# Applet soll XML-File auf Server speichern



## HarryG32 (28. Okt 2012)

Ich möchte ein File, das per Applet erzeugt wurde, auf einem Server speichern. Bisher funktioniert es so, dass ich eine Collection von Objekten an ein Servlet übergebe und aus diesen Objekten auf der Serverseite ein XML-File erzeuge. Das Ganze ist mir aber zu umständlich, da ich dadurch einige Klassen mehr auf der Serverseite brauche.

Könnte ich das File vor dem Speichern auf dem Client speichern, wäre es viel einfacher. Das darf ich aber ned und ein signiertes Applet will ich ned haben. Eine andere Technologie möchte ich jetzt auch nimma verwenden, da ich schon relativ weit damit bin.

Geht es, dass man das XML-File nur temporär erzeugt (ohne die Applet-Einschränkungen?) bzw. im Erstellungsprozess gleich den Stream (z.b.der in ein File schreiben würde) an das Servlet schickt??

* [Datenzeilen]

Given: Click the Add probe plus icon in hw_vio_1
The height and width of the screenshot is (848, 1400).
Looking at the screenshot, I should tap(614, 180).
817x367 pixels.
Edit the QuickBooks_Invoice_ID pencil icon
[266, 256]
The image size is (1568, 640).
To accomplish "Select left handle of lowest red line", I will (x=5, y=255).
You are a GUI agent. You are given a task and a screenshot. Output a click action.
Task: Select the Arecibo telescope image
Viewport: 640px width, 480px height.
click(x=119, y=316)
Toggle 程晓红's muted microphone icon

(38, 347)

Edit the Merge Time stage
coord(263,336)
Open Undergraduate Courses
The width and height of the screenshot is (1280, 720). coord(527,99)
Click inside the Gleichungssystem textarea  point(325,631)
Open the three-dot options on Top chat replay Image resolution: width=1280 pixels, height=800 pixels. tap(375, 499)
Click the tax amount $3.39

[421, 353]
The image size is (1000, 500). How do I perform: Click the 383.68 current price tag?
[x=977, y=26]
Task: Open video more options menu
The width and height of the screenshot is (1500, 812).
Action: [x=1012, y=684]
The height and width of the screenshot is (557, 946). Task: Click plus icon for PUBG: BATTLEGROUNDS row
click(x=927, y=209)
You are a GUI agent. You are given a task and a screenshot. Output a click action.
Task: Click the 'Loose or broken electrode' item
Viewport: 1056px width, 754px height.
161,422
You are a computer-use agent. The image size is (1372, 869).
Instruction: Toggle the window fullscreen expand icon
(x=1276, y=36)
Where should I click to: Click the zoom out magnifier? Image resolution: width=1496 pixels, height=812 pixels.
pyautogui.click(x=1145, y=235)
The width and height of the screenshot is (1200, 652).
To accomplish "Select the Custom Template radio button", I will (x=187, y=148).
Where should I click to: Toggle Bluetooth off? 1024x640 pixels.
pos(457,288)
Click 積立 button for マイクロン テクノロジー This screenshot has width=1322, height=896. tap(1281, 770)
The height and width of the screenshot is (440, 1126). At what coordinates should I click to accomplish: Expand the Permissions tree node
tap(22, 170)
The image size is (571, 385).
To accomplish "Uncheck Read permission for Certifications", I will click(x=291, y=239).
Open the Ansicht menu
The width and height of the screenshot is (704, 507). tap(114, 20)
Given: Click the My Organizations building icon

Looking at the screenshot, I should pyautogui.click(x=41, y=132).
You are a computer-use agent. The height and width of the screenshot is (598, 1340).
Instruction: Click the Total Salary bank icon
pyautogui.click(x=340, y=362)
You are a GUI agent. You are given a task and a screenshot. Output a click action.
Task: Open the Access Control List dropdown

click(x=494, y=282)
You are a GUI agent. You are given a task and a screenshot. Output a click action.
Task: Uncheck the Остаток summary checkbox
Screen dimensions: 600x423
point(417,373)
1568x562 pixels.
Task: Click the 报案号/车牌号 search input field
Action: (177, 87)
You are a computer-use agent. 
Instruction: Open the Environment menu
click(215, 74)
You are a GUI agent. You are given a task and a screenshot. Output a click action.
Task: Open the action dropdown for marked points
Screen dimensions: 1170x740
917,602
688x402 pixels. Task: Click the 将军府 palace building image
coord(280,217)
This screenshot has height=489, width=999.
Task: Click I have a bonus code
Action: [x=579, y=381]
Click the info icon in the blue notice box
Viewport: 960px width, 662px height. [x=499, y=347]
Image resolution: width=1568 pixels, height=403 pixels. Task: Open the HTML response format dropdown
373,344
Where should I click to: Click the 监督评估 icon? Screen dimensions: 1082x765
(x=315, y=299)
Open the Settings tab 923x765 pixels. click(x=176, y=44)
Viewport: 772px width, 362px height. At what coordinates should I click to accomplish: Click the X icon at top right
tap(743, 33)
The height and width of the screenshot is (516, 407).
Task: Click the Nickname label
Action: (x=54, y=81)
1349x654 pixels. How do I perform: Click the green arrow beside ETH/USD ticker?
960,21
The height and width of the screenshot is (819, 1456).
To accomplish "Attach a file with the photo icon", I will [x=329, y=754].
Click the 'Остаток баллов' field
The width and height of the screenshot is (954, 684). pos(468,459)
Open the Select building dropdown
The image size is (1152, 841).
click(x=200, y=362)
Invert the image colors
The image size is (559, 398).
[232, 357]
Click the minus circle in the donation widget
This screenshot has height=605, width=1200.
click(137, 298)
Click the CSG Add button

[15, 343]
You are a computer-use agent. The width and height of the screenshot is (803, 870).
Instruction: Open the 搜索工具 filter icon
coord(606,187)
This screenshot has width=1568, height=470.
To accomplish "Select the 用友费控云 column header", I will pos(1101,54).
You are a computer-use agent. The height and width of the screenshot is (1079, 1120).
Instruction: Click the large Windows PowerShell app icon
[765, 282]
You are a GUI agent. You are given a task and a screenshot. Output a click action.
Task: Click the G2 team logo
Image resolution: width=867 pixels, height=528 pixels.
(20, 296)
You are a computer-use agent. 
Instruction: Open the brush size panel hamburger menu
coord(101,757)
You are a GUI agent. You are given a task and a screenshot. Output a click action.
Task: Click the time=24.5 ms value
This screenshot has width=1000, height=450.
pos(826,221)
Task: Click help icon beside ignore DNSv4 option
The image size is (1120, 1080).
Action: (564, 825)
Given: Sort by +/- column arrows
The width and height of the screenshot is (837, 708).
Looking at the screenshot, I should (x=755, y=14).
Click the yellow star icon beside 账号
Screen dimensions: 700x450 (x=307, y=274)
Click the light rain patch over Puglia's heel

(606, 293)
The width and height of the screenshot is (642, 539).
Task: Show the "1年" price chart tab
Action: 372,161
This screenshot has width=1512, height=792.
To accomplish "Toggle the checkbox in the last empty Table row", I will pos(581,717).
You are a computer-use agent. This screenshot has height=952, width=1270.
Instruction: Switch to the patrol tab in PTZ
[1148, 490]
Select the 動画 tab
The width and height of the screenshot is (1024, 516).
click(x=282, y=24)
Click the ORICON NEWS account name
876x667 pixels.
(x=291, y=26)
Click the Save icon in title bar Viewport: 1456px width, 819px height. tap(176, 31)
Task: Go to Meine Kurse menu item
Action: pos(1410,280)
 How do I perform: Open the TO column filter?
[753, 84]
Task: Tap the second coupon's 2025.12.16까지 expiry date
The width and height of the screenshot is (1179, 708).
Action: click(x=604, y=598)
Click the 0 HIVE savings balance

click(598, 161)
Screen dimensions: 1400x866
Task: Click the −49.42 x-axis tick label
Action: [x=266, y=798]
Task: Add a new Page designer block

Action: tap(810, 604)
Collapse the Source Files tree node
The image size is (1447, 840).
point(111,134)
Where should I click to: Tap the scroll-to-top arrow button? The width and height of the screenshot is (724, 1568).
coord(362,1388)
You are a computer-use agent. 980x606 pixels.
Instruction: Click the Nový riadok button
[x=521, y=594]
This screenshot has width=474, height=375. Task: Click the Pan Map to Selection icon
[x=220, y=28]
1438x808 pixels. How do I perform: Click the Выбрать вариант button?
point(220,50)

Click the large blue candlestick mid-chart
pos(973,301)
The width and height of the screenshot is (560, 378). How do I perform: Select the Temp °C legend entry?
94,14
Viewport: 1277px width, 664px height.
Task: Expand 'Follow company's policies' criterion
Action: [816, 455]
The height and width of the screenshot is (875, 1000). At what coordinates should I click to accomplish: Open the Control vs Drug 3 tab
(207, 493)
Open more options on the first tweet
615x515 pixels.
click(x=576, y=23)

* [Aufgabenstellung] Schreib den Forenthread über das Applet, das eine XML-Datei auf dem Server speichern soll, nach seinem letzten Satz weiter.

* [Ausgabe]
----------



## FArt (30. Okt 2012)

HarryG32 hat gesagt.:


> Geht es, ... im Erstellungsprozess gleich den Stream...an das Servlet schickt??




Klar.


----------



## nillehammer (30. Okt 2012)

Applets dürfen ohne erweiterte Berechtigungen zum Server, von dem sie stammen, zurückfunken. Du könntest das generierte XML als String über einen POST-Request an Dein Servlet senden. Entweder bindest Du dafür eine externe Lib à la Apache HttpClient ein oder du machst es mit Java-Bordmitteln. Stichwort hier ist _HttpUrlConnection_. Wenn du nach "HttpUrlConnection Post XML to Servlet" googelst, findest Du direkt Code, den Du kopieren kannst.


----------



## HarryG32 (30. Okt 2012)

@Fart: Und wie geht das? Bitte etwas mehr Infos? 

@nillehammer: 



> Du könntest das generierte XML als String über einen POST-Request an Dein Servlet senden.



Wenn ich ein XML generiere, heisst das doch, dass ich es auf dem Clientrechner speichere oder? Genau das möchte ich ned haben bzw. darf mein Applet ned...Ich möchte beim Erzeugen der XML-Datei, diese gleich auf dem Server speichern und das per Servlet auf der Serverseite.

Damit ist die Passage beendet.